You would not think that in the middle of a major flood event that people would need to worry about getting enough water but that was a side story of the devastating rain event in Brisbane over the weekend.

Feb 28, 2022, updated Feb 28, 2022
Water rushes over the Enoggera Dam spillway on Sunday.

Water rushes over the Enoggera Dam spillway on Sunday.

About 600 homes in The Gap lost water supply on Sunday afternoon due to a power failure on one of the pumps that services the suburb. Supply was restored about six hours later but the relatively minor incident was a demonstration of how the impact of this flood is in many ways wider than that of 2011.
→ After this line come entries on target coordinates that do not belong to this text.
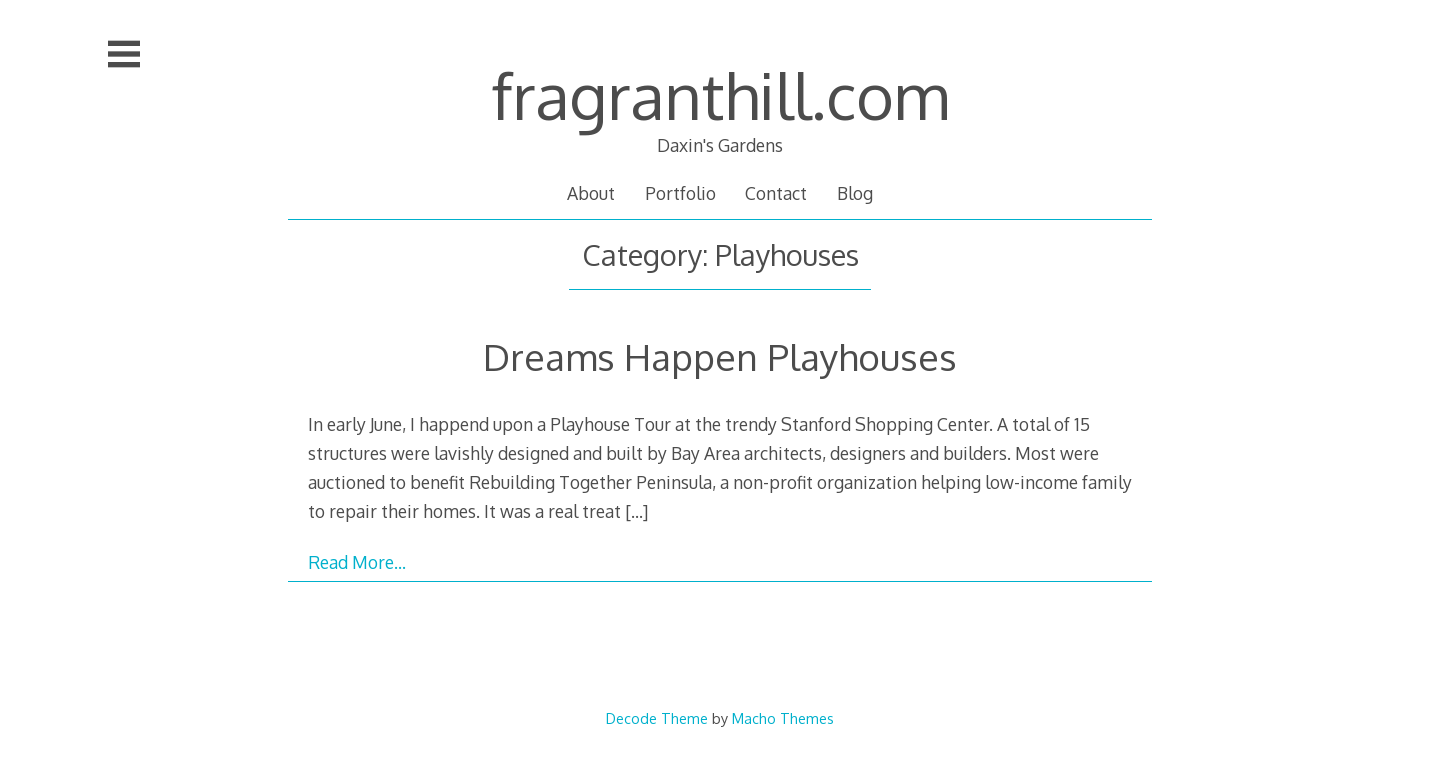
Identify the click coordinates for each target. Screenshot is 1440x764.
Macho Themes (783, 718)
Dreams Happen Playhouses (720, 356)
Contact (776, 193)
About (591, 193)
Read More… (357, 562)
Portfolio (680, 193)
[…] (636, 511)
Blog (855, 193)
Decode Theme (657, 718)
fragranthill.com (720, 94)
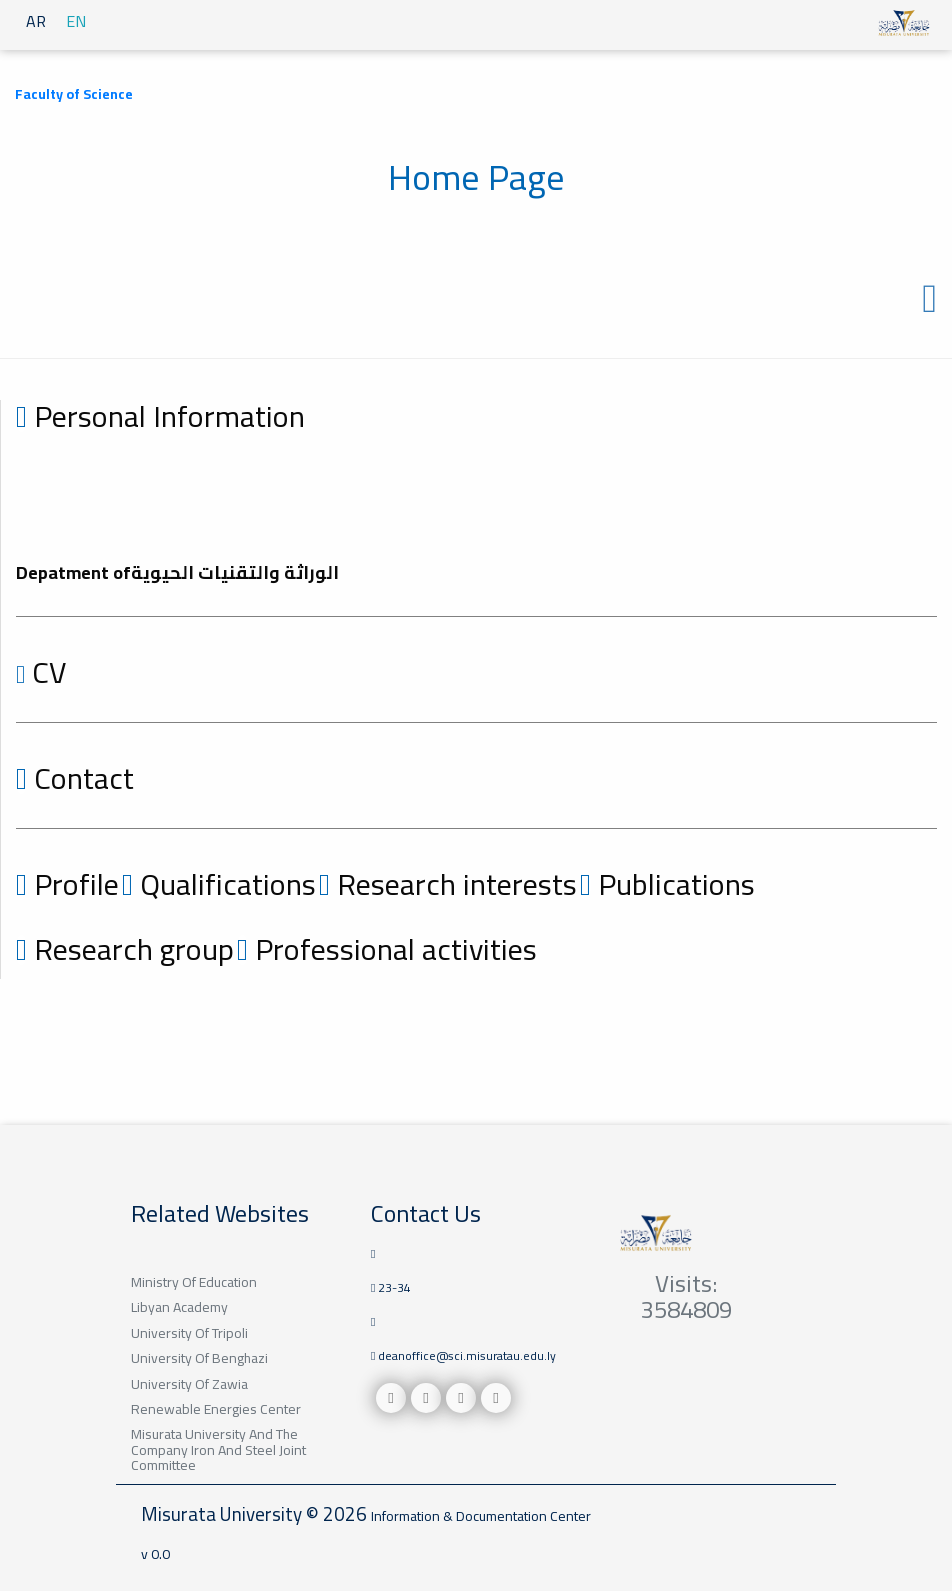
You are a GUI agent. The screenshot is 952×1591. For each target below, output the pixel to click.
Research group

While that flood inundated thousands of homes and businesses and cut a swathe of destruction in Brisbane’s riverside suburbs like Toowong, Milton and Fairfield, much of the damage was limited to the Brisbane River floodplain and not the suburban freshwater creeks that feed into it.

This time, the creeks copped it. Mount Glorious, to the west of Brisbane, has received 1.5 metres worth of rain in this event, according to the Bureau of Meteorology. That is nearing its average annual total of about 1600 mm.

Assessing the damage will be an enormous task. At St John’s Wood, a $15 million project to replace the ageing Gresham St bridge across Enoggera Creek was completely submerged.

As we have heard many times over the past few days, every flood is different.

Brisbane oldest water storage facility, the 156 year old Enoggera Dam, was at 210 per cent capacity early on Monday morning, with water flowing over the top of its upper spillway and into Enoggera Creek, blocking road intersections and scattering debris in parks and backyards downstream.

Settlement Road, The Gap remained closed on Monday morning. (Image: Cr Steve Toomey)

Parts of the suburb that had never seen flooding in living memory were turned into raging torrents as the dam spilled.

For residents of The Gap, the weekend was less reminiscent of the 2011 floods and more evocative of the supercell storm event that devastated the suburb one Sunday evening in November, 2008, when trunks of tall gum trees were snapped in half like matchsticks and roof after roof was peeled off homes.

As with that horrible day, The Gap was cut off from the rest of the city for much of Sunday, with its main artery, Waterworks Rd, under water in several places and a landslip on Keperra Hill blocking the alternative route out, Settlement Rd.

That road remained blocked on Monday morning but one thing had changed from the drenching of the past four days. Waking up to a morning of near silence, with clear skies and no rain pounding the roof was as eery as it was welcome.